Just as important for frequent traders: as the industry’s liquidity leader, SPY’s spread remains consistent—even when volatility strikes.
On April 2, 2025, for example, the Trump Administration announced broad-based tariffs on all US trading partners, marking the highest rates in nearly a century. The market experienced steep declines—its worst sell-off since 2020, with the S&P 500 falling more than 9% over the next two days.11 Even so, SPY maintained a bid-ask spread below 1 bps.12
On top of this, SPY became the first ETF to trade $127 billion in a single day on April 7, 2025,13 showing that investors gravitate to its deep pool of liquidity—particularly when liquidity is needed most.
Figure 4: SPY has helped investors navigate volatile periods
SPY assets since 1993
Time should also play a role in your product selection.
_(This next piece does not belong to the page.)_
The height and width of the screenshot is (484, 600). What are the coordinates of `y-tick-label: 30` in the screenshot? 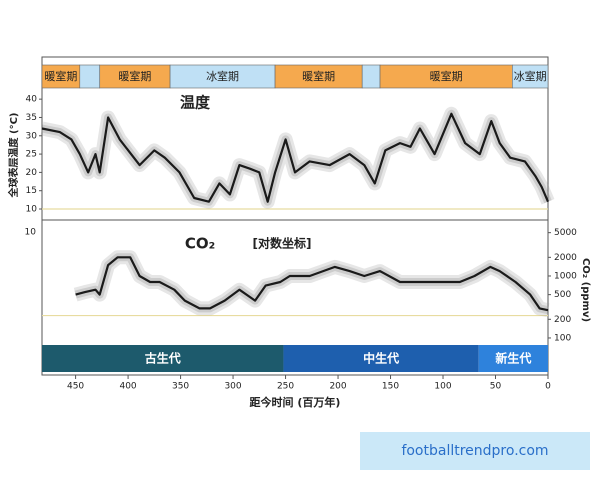 It's located at (32, 136).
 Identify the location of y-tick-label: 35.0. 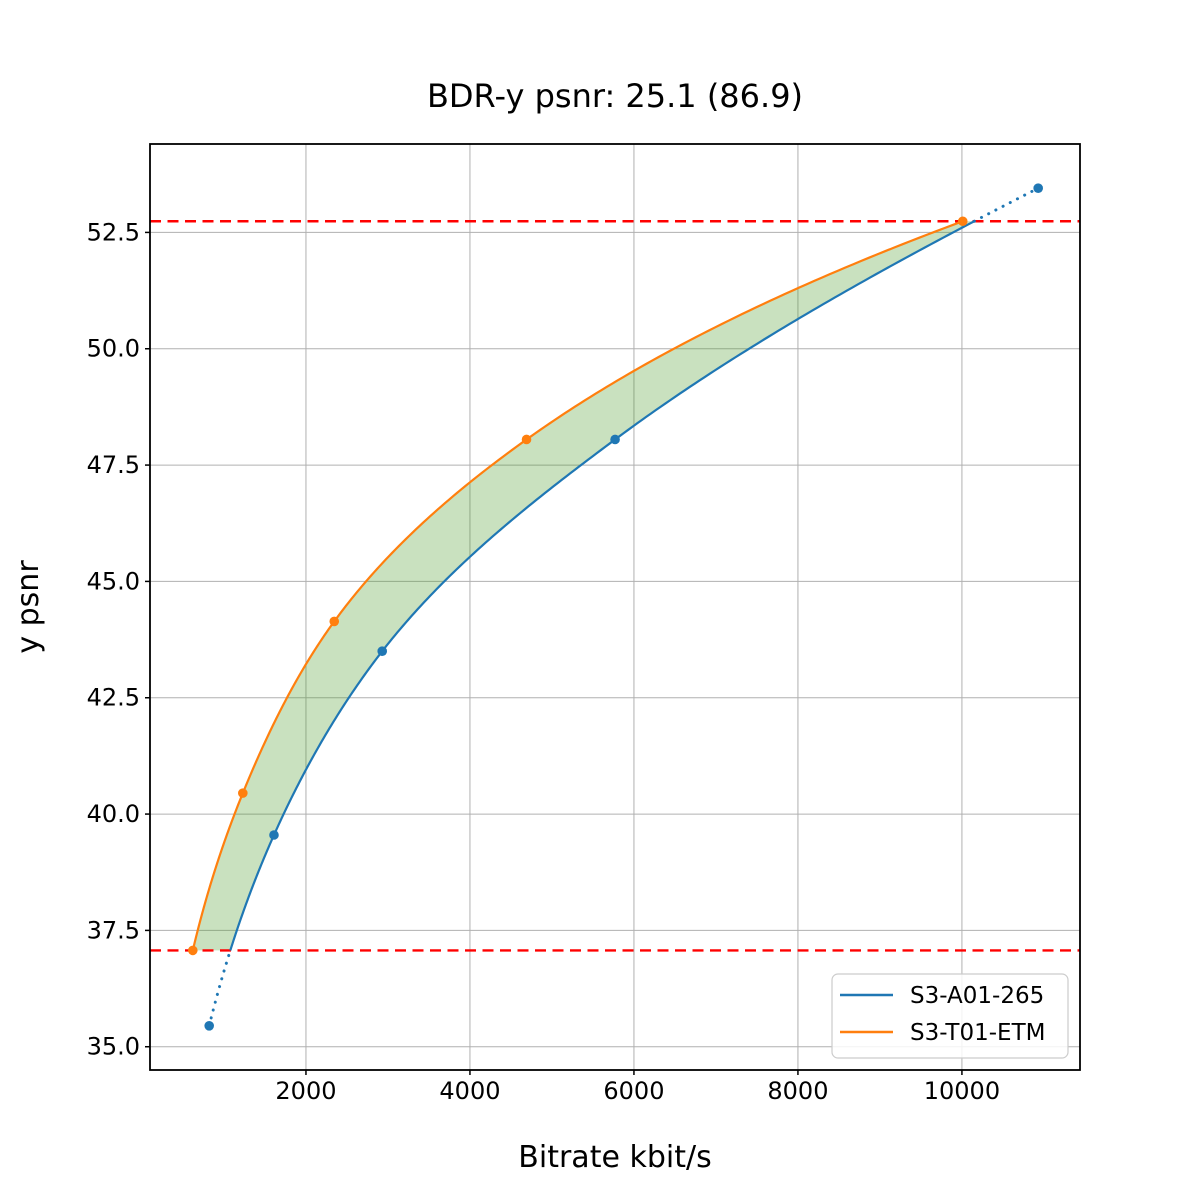
(114, 1047).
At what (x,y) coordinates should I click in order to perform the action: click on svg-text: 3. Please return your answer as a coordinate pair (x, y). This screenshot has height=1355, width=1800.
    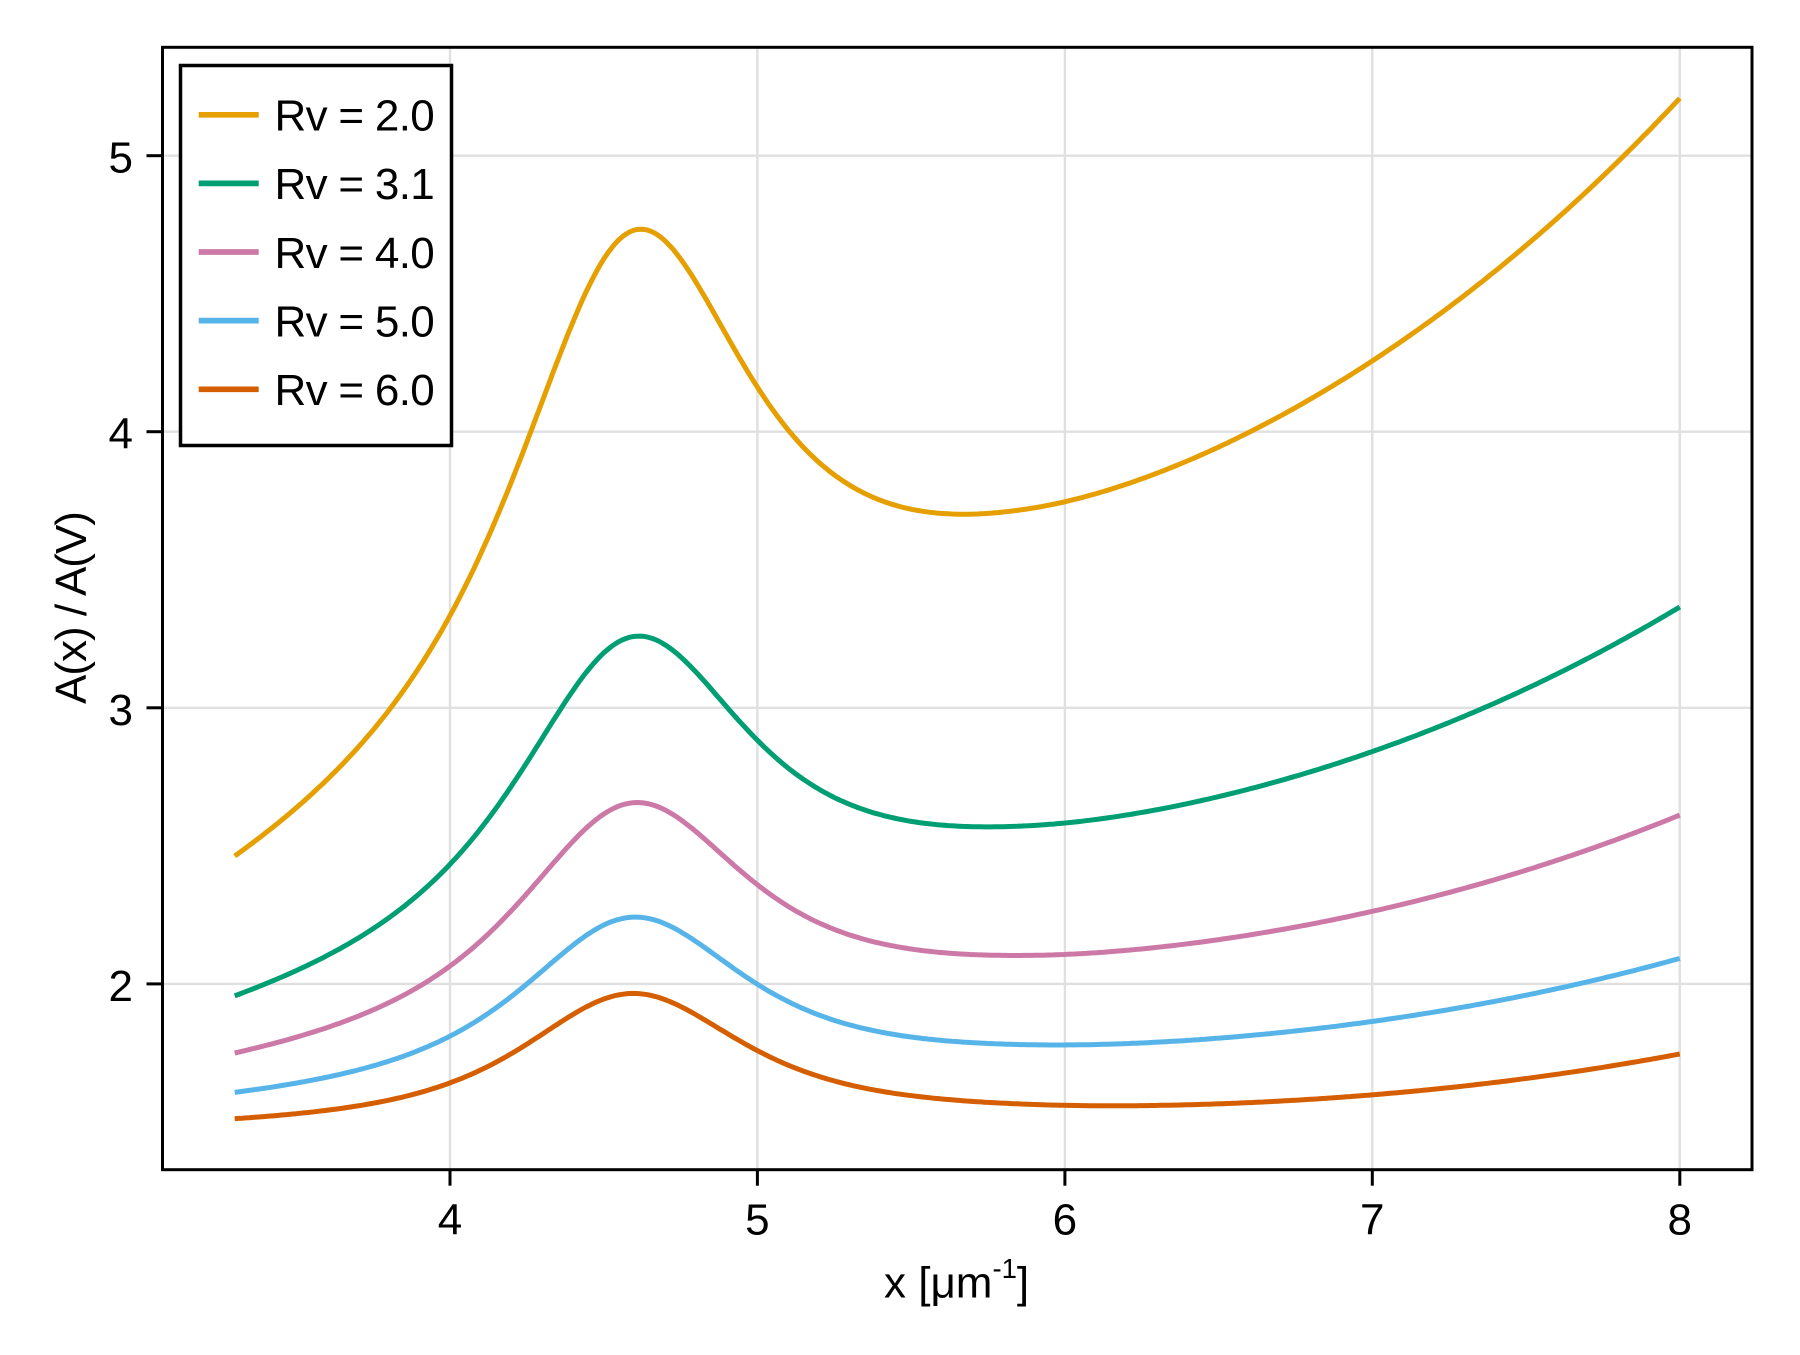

In other words, ask yourself if your S&P 500® allocation is a short-term tactical or buy-and-hold position.
Let’s say you are a tactical investor who trades 50% of your position periodically over the course of a year. Although two hypothetical ETFs may have the same $0.01 bid-ask spread, the TCO can still differ. Consider an ETF priced at $500/share with an expense ratio of 0.0945% and an ETF at $60/share with an expense ratio of 0.02%.
Assuming market prices remain unchanged and both funds track the index similarly, the ETF with the higher expense ratio could still result in lower total costs—driven by the ETF’s more cost-efficient secondary market (Figure 5).
Figure 5: When to prioritize lower transaction costs
Now consider a longer investment horizon—say 10 years—where you rebalance 10% of your position each quarter. Using the same ETFs ($500/share with a 0.0945% expense ratio versus $60/share with a 0.02% expense ratio), and assuming both trade with a $0.01 bid-ask spread, the results change.
If market prices remain unchanged and tracking differences are minimal, the ETF with the lower expense ratio results in a lower total cost of ownership. Over longer holding periods, the ongoing expense ratio tends to outweigh the impact of transaction costs.
Figure 6: When to prioritize a lower expense ratio
One fund isn’t “better” than the other—your unique investment goals, needs, and objectives determine which may be more appropriate for your portfolio.
Of course, it doesn’t have to be either/or with SPY and SPYM. Some investors may use both—holding SPYM as a long-term core allocation, and using SPY for more frequent trading or tactical positioning.
Factors such as tax considerations, fee sensitivity, and trading needs may influence this approach.